Pictures aside, reproduce exactly and only the lines below, starting at the one containing "Instruction: Click the Browse to asset icon" and ending at the last line.

### DATASET ENTRIES
= = = = =
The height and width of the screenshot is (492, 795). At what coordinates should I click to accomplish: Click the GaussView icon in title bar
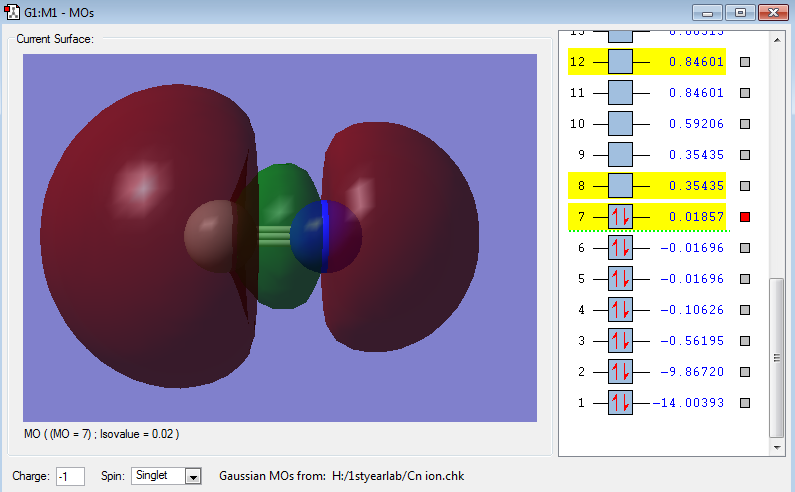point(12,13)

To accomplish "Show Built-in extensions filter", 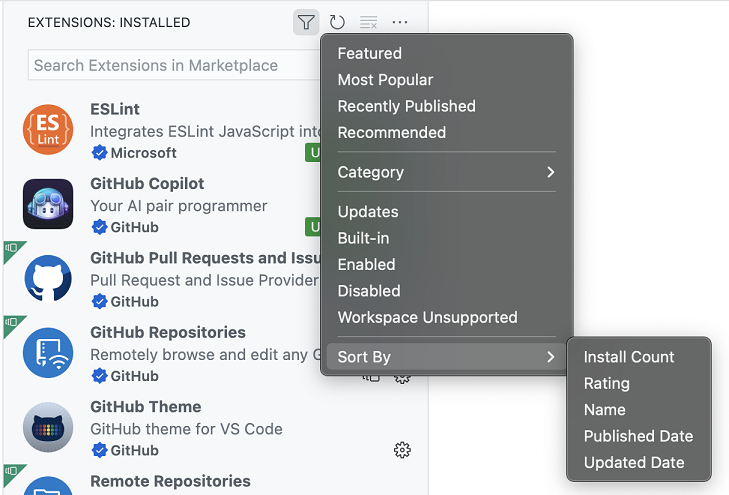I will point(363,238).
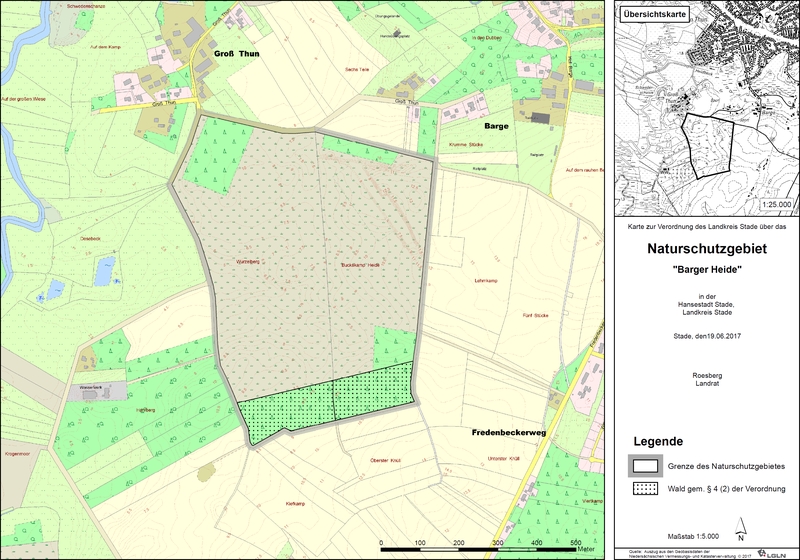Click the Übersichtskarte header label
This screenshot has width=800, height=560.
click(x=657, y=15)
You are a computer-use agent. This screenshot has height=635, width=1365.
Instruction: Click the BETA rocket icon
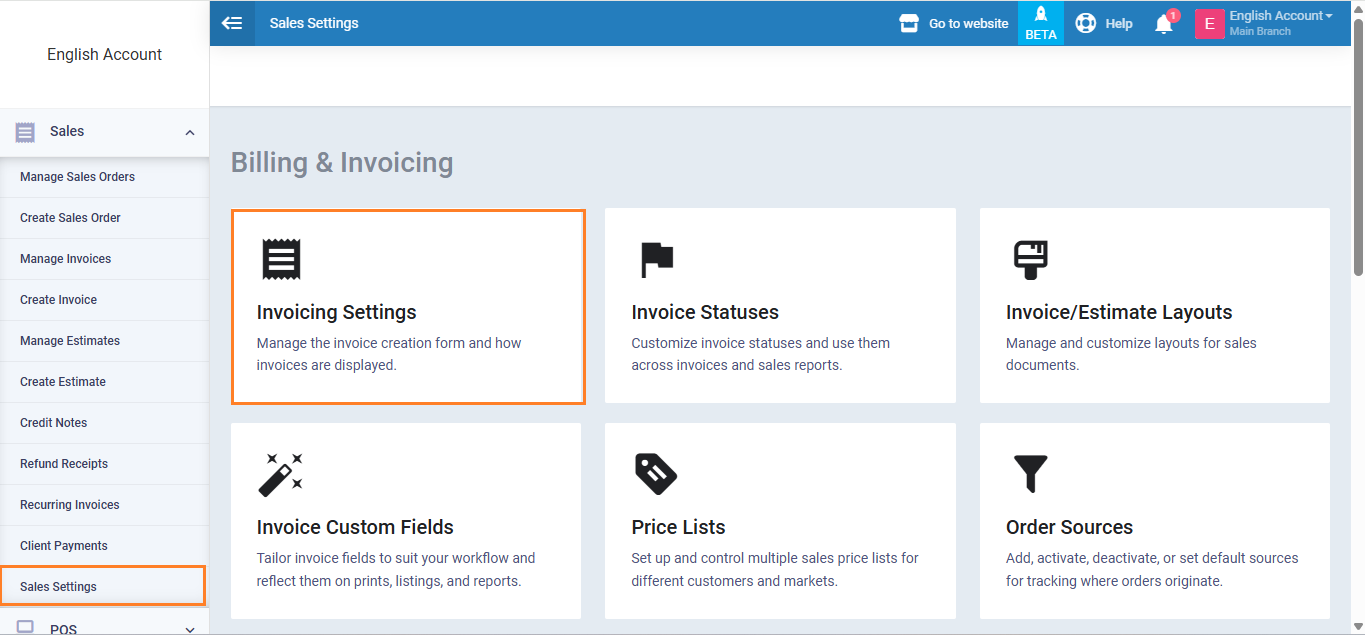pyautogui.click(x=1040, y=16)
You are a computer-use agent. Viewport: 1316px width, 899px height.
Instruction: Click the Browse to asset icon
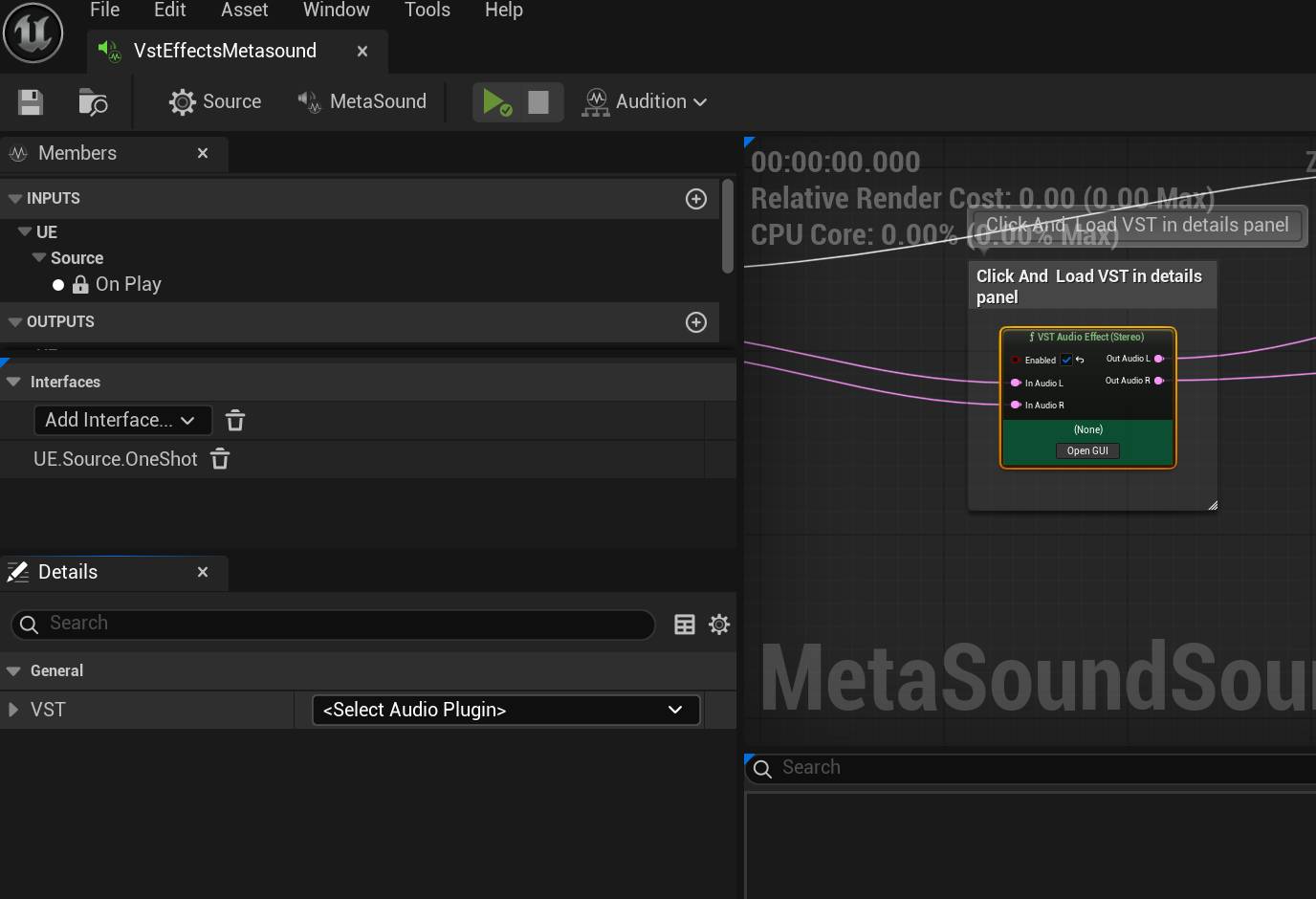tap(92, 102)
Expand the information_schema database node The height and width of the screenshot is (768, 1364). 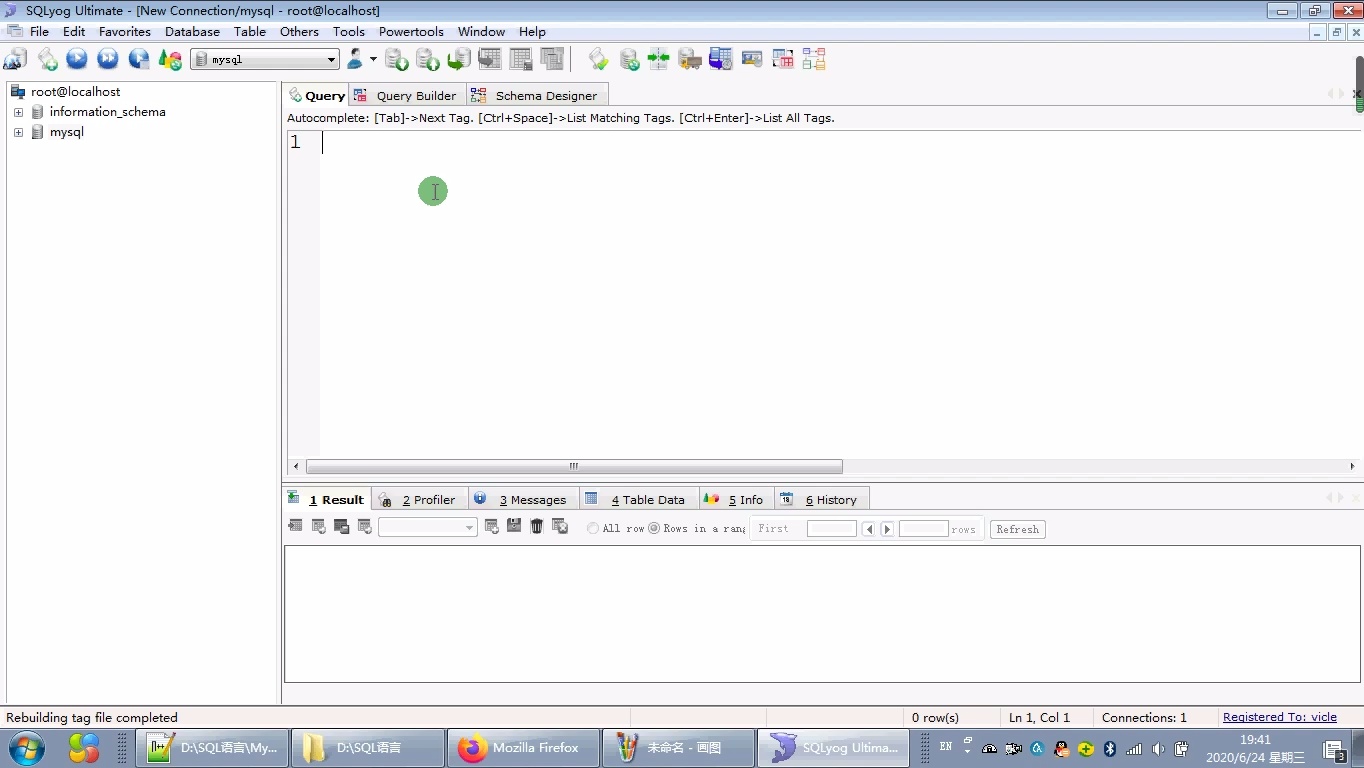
= = = = =
### OUTPUT OF THE TASK
Instruction: Click the Browse to asset icon
tap(92, 102)
Expand the information_schema database node The height and width of the screenshot is (768, 1364). 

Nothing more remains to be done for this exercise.